▶ [READING TEXT]
START

Brazil has been at the fore front of social security protection and promotion in Latin American over the past years. Its social protection programmes are widely regarded both for their scope and innovation. The Brazilian Deputy Minister for Social Security, Carlos Eduardo Gabas, was recently elected President of a Tripartite Meeting of Experts on Strategies for the Extension of Social Security Coverage at the ILO and discussed Brazil's experience in this field with ILO On-line.

 

Brazil has had great success in reducing poverty indicators over the past years. What role has social security played in this respect?

Carlos Eduardo Gabas: Social security has been at the heart of President Lula da Silva’s government ever since he came to power in 2003. Social security in Brazil is made up of three systems – the health, social assistance and pensions systems – each one with its respective ministry. The health system is public, free and of universal access. The social assistance system looks after programmes such as Bolsa Familia and provides a basic income for the elderly and the disabled. The pension system is based on the concept of solidarity, meaning that those who are now employed support those who have reached retirement age. These three systems – and their accompanying policies – have played a key role in poverty alleviation and income redistribution in Brazil. At first, many in the private world were worried that the new policies introduced by Lula’s government would be expensive and ineffective, since their sole purpose was to provide assistance to those that most need it. Time has proven them wrong. For example, since 2003 the government has reduced its financial assistance to the pension system while workers’ contributions have increased. Despite the economic crisis, pension contributions were at a record high last year. This goes to show that social inclusion and economic development are fully compatible.

END

▶ [SET OF TASKS]
**A)** Answer these questions on the interview on Brazil's social security:
(i) What post was Carlos Eduardo Gabas recently elected to?
(ii) Which three systems make up social security in Brazil?
(iii) In what year did President Lula da Silva come to power?
**B)** Please pick up the interview on Brazil's social security after its final sentence and continue it.
The lines after this point have no connection to the interview on Brazil's social security.

▶ [DATASET EXCERPT]
START

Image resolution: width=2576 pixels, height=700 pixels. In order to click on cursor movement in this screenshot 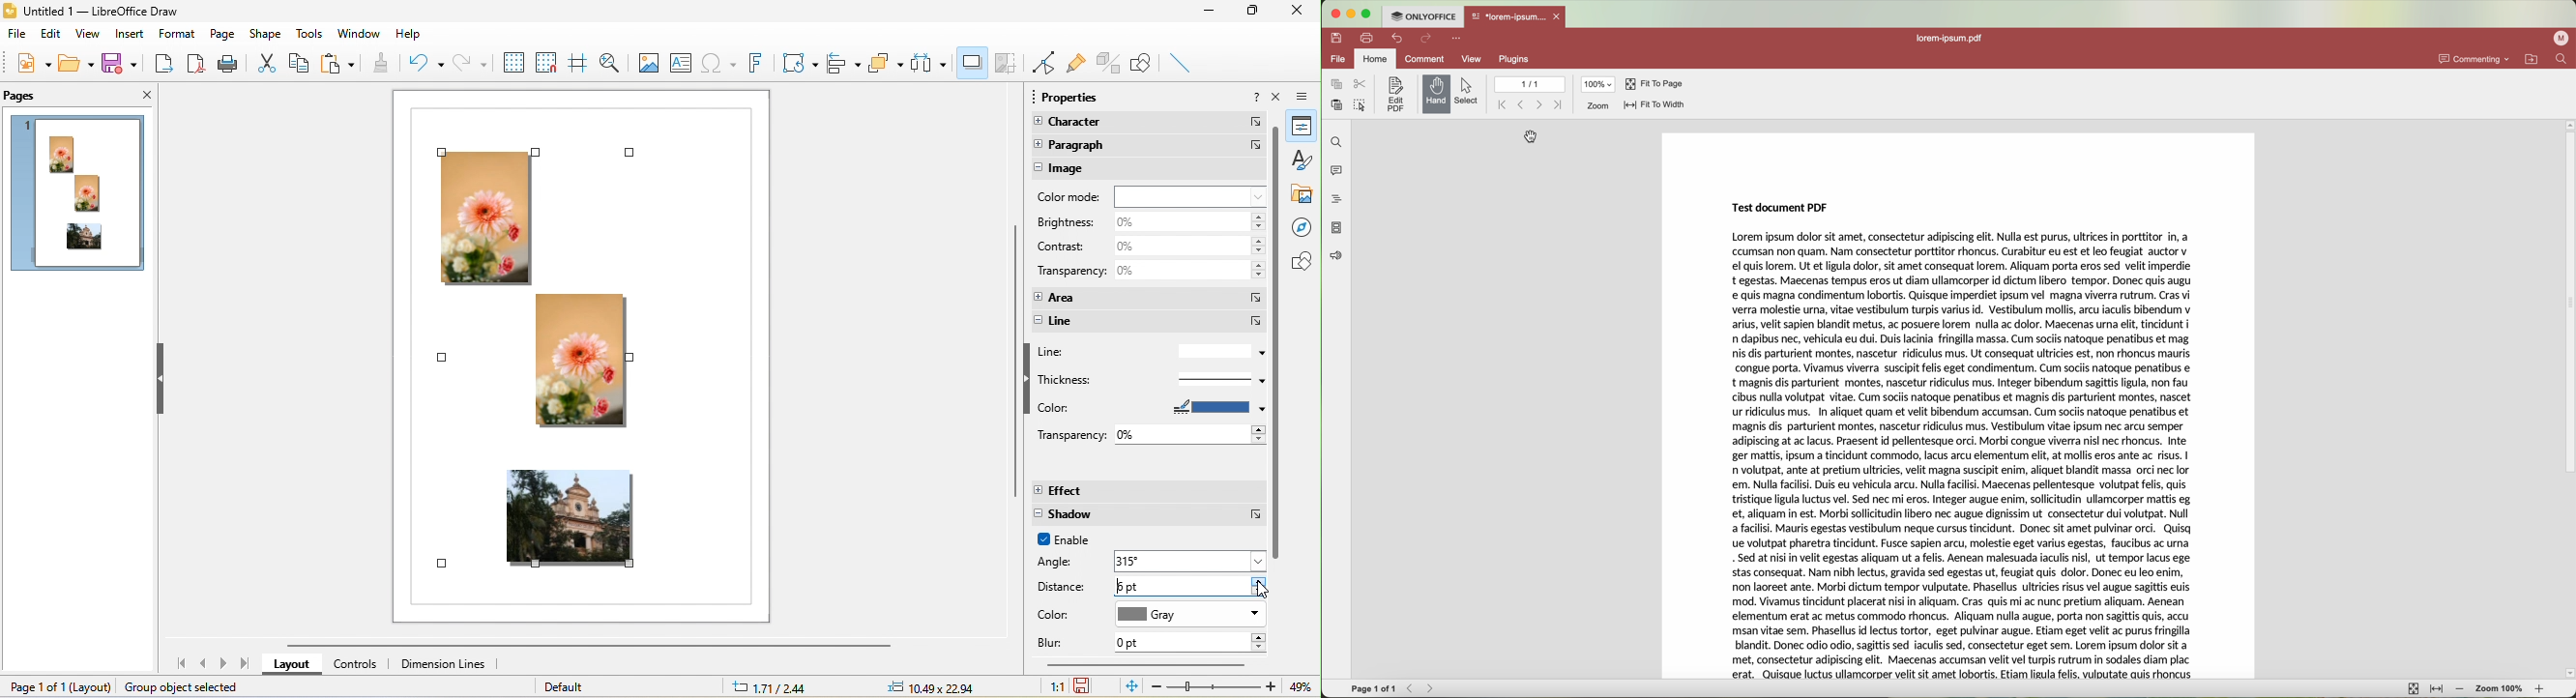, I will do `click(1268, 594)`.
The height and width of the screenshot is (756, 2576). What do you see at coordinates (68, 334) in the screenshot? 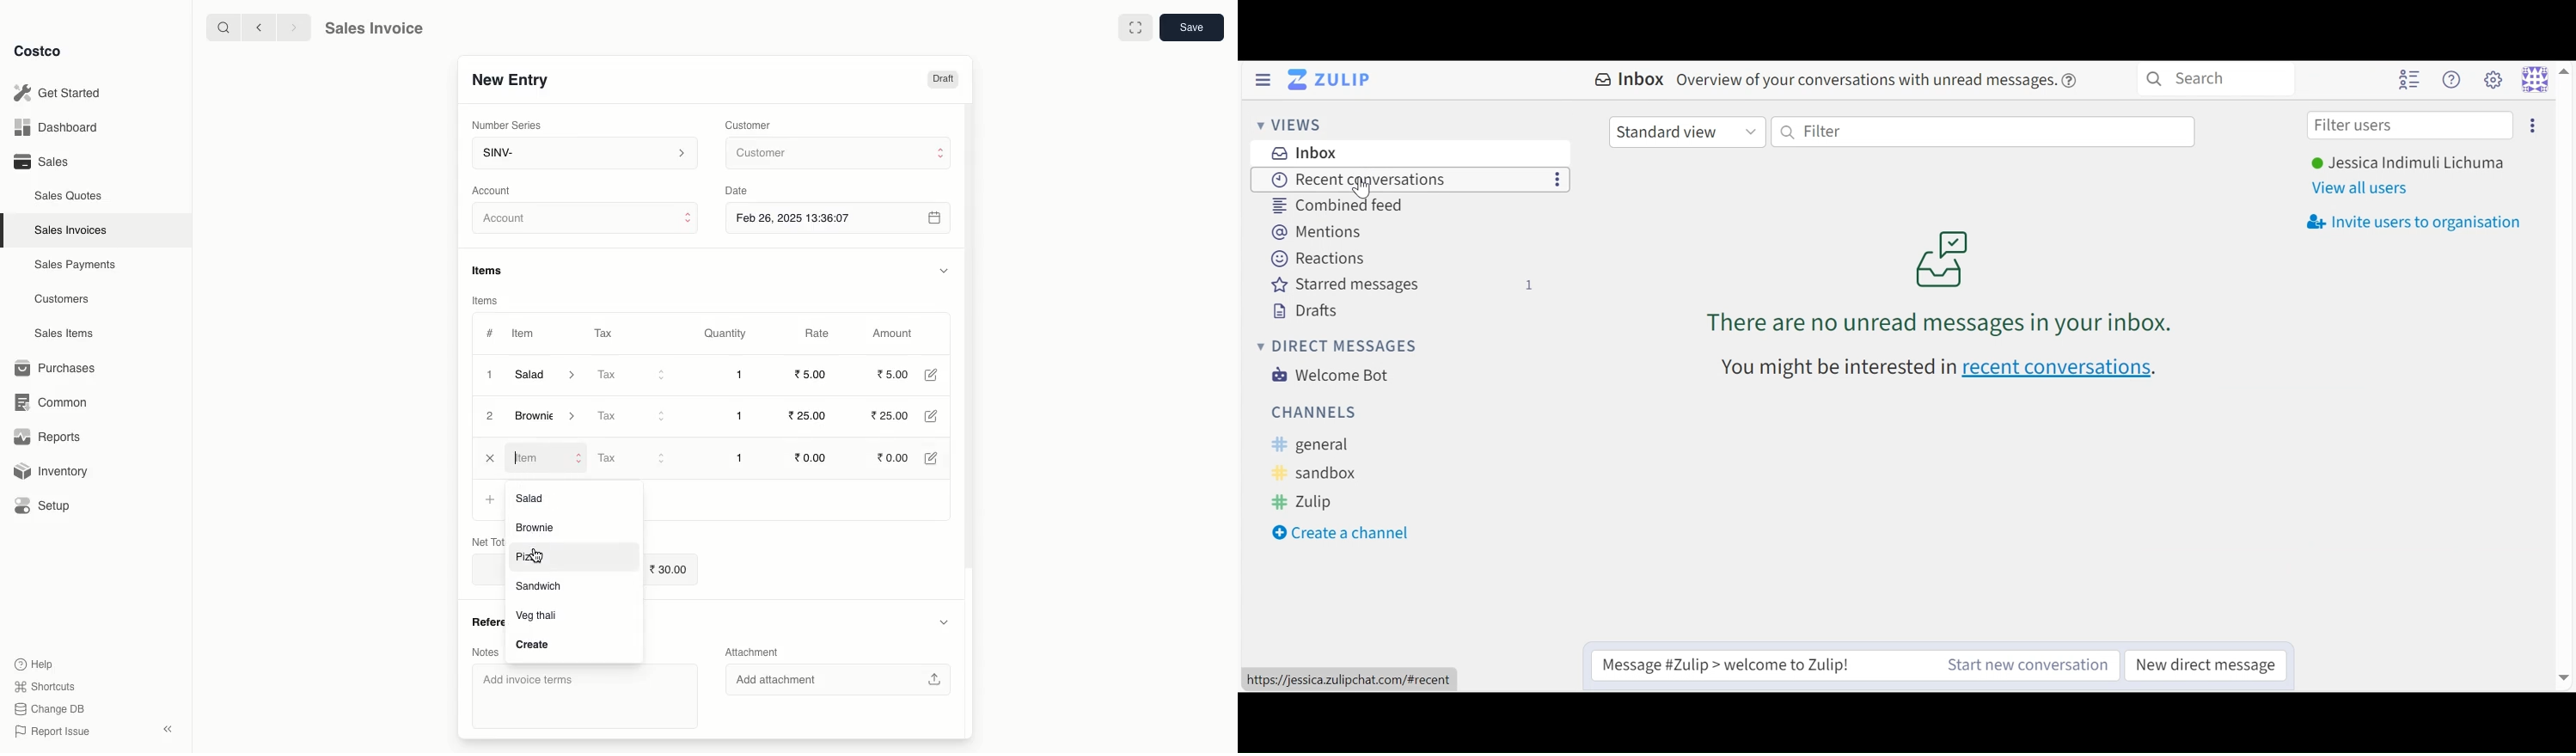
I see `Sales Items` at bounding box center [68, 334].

END

▶ [ANSWERS TO EACH TASK]
**A)**
(i) President of a Tripartite Meeting of Experts on Strategies for the Extension of Social Security Coverage at the ILO
(ii) The health, social assistance and pensions systems
(iii) 2003

**B)**
Has the economic crisis put Brazil’s social security system under increased pressure? How has the government dealt with this issue?

CEG: Right from the start of the crisis, President Lula decided to increase and expand access to social protection. The government’s ongoing concern for the poor became ever more evident during the crisis. We implemented a series of anti-cyclical measures designed to safeguard employment, assist the unemployed and protect internal consumption. Those measures are the reason why Brazil is recovering from the crisis at a faster pace than most countries.

Some countries in Latin America have a private pension system (Chile). In others, pensions are run by the State (Argentina). Brazil has a mixed public-private pension system. How does this work?

CEG: Brazil never accepted the idea of importing any model scheme for its pension system. There were even times when certain sectors tried to privatize the pension system, but parliamentarians – especially those belonging to leftist parties – always resisted the idea. Brazil has built its own model for a pension system, which is divided into three schemes. There is a scheme for the public servants (both civil and military), another for the general workers and a third one for those who want to have an additional income once they retire. This third scheme is private. The model has gone through changes over the years. For example, when Lula took office in 2003 he noted that the public servants’ scheme was using up a lot of resources, so he decided to transfer some resources to the general workers’ scheme. He also increased the minimum pension floor to ten minimum wages. At the time there was a lot resistance from the private sector, who complained that the government was intervening in the pensions system. We did not deny this, but we told them it was an intervention for the benefit of all workers. The idea is that everyone has access to a minimum pension once they reach retirement age. Those who want – and can afford – a higher income can opt for the private scheme. This way everyone is covered.

Bolsa Familia is one of the flag-ship social security programmes in Brazil which has been emulated in other parts of Latin America. Why has it been so successful?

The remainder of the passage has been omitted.